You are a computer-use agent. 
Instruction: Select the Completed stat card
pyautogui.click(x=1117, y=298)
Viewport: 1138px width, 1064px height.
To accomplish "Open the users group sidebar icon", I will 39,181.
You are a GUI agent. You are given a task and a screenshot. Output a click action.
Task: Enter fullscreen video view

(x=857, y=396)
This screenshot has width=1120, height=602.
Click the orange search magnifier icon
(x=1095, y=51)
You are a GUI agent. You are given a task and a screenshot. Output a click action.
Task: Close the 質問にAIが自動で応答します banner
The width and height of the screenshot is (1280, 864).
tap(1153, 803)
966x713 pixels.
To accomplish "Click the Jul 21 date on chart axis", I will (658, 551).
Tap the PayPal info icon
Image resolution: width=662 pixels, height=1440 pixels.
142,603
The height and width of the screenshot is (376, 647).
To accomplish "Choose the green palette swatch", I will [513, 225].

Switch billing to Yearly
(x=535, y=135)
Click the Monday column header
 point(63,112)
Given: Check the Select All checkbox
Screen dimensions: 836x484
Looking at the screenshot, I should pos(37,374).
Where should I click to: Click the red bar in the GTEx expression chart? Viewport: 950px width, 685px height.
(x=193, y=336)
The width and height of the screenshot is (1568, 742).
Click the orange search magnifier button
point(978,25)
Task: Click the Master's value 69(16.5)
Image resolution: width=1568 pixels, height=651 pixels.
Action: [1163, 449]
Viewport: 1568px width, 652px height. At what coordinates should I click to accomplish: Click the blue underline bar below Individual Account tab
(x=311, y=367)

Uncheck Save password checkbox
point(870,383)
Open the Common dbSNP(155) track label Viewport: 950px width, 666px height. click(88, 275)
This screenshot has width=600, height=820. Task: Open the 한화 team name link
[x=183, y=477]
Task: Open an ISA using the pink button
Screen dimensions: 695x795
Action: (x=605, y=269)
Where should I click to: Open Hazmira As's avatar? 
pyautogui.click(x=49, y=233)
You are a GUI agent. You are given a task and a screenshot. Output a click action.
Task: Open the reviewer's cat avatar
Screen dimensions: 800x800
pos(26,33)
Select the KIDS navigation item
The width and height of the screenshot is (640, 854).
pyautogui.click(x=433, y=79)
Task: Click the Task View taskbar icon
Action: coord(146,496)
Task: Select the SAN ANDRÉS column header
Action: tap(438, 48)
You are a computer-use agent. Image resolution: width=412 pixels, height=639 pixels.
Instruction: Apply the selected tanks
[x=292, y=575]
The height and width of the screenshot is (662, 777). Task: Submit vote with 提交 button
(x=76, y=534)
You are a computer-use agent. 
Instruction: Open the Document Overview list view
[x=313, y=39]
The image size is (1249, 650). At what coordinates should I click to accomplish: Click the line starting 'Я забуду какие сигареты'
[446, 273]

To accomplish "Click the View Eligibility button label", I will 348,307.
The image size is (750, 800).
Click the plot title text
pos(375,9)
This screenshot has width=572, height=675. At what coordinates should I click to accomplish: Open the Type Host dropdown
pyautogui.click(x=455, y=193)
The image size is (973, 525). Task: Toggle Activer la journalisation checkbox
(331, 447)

> [YOUR INSTRUCTIONS] The expected answer is each line of the records above that includes the string "will".

> [TASK SOLUTION]
To accomplish "Open the users group sidebar icon", I will 39,181.
To accomplish "Click the Jul 21 date on chart axis", I will (658, 551).
To accomplish "Choose the green palette swatch", I will [513, 225].
To accomplish "Click the View Eligibility button label", I will 348,307.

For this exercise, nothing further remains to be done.